■ Texte:
•••

La tenue régulière des élections libres et transparentes est un bon baromètre de la démocratie. Mais au Burkina Faso, foi du président de la Commission électorale nationale indépendante (CENI), Newton Ahmed Barry, ces élections se révèlent être coûteuses aux Burkinabè.
Il pense qu’avec une dose de volonté et de l’intérêt général, le pays des Hommes intègres peut organiser des élections avec un budget maîtrisé et moins coûteux aux contribuables. Mais comment y arriver ? Le spécialiste des questions électorales qu’il est a expliqué le mécanisme au détour d’un panel sur la « soutenabilité financière des élections et les stratégies », le 23 mars 2021 à Ouagadougou. « Je l’ai dit depuis 2016, si nous ne faisons pas attention, ce sont les coûts des élections qui vont dégoûter les citoyens des élections », c’est en ces termes que le journaliste d’investigation a, d’entrée, précisé sa pensée.
Un constat fondé sur l’expérience vécue avec les dernières élections couplées présidentielle/législatives de novembre 2020. Newton Ahmed Barry mentionne qu’à « ces élections, nous sommes partis sur les postulats en termes d’évaluation et en termes de coût suivant: l’enrôlement des électeurs, 40 milliards FCFA, aussi bien pour la révision en interne que la constitution du fichier électoral des Burkinabè de l’extérieur ».

•••

■ Segment de données:
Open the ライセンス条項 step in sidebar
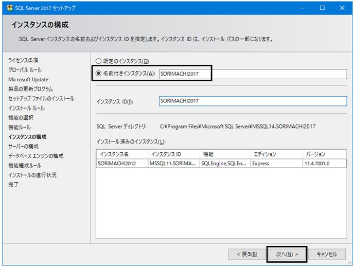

•••

■ Exercice court 1: Indiquez si chacune des affirmations suivantes concorde avec le texte sur le coût des élections au Burkina Faso, en répondant par oui ou par non et en citant les mots décisifs du texte. (a) Le panel s’est tenu le 23 mars 2021 à Ouagadougou. (b) Newton Ahmed Barry préside la Commission électorale nationale indépendante. (c) L’enrôlement des électeurs avait été évalué à 20 milliards FCFA.
■ Exercice court 2: Citez le passage du texte sur le coût des élections compris entre « La tenue régulière » et « coûteuses aux Burkinabè. », ces deux segments inclus.

■ Réponse finale 1:
(a) Oui : « le 23 mars 2021 à Ouagadougou ».
(b) Oui : « président de la Commission électorale nationale indépendante (CENI), Newton Ahmed Barry ».
(c) Non : « l’enrôlement des électeurs, 40 milliards FCFA ».

■ Réponse finale 2:
La tenue régulière des élections libres et transparentes est un bon baromètre de la démocratie. Mais au Burkina Faso, foi du président de la Commission électorale nationale indépendante (CENI), Newton Ahmed Barry, ces élections se révèlent être coûteuses aux Burkinabè.